Introduction: Several studies have demonstrated that combining left ventricular ejection fraction and New York Heart Association functional class is insufficient for predicting risk of appropriate implantable cardioverter-defibrillator (ICD) shock in primary prevention candidates. Hence, our aim was to assess the relationship between N-terminal pro-B type natriuretic peptide (NT-pro BNP) along with appropriate ICD shock and all-cause mortality in order to improve the stratification process of patients with heart failure with reduced ejection fraction (HFrEF) being considered for primary preventive ICD therapy.

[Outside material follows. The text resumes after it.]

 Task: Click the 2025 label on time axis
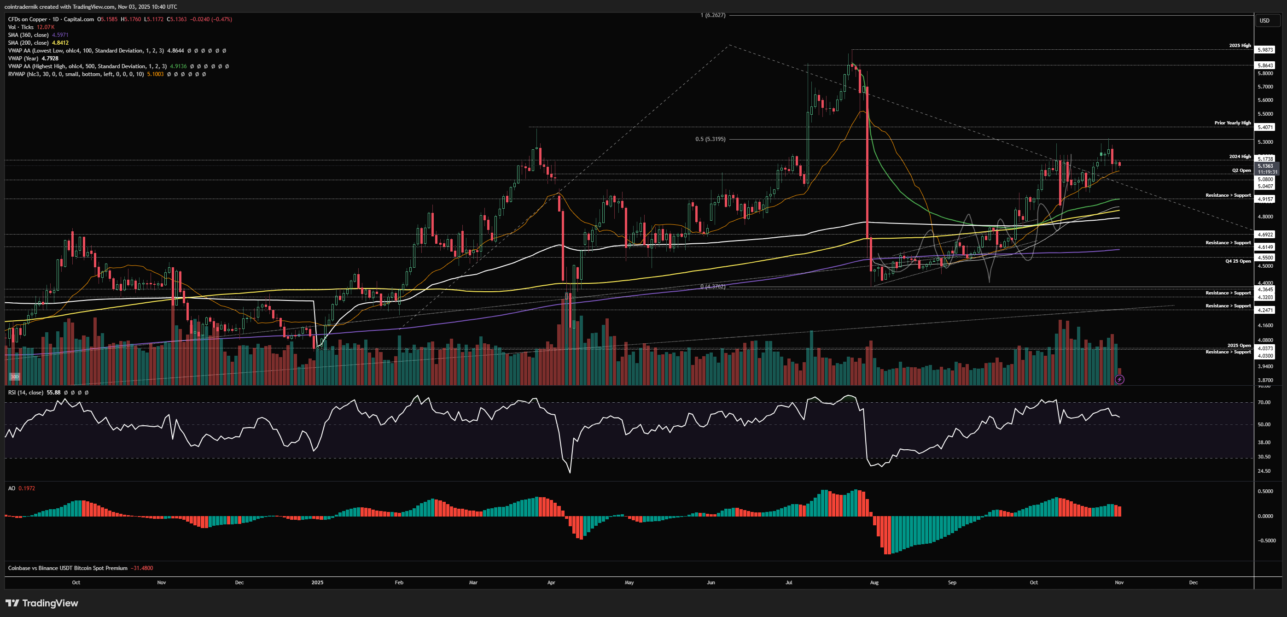(x=317, y=583)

Methods: A systematic literature search from several databases was conducted up until 9 June 2022. Studies were eligible if they investigated the relationship of NT-pro BNP with all-cause mortality and appropriate ICD shock.
Results: This meta-analysis comprised nine studies with a total of 5117 participants. Our study revealed that high levels of NT-pro BNP were associated with all-cause mortality (HR=2.12 (95% CI=1.53 to 2.93); p<0.001, I=78.1%, p<0.001 for heterogeneity) and appropriate ICD shock (HR=1.71 (95% CI=1.18 to 2.49); p<0.001, I=43.4%, p=0.102 for heterogeneity). The adjusted HR for all-cause mortality and appropriate ICD shock increased by approximately 3% and 5%, respectively per 100 pg/mL increment pursuant to concentration-response model (P <0.001). The curves became steeper after NT-pro BNP reached its inflection point (3000 pg/mL).
Conclusion: A positive concentration-dependent association between elevated NT-pro BNP levels along with the risk of all-cause mortality and appropriate ICD shock was found in patients with HFrEF with ICD.
Prospero Registration Number: CRD42022339285.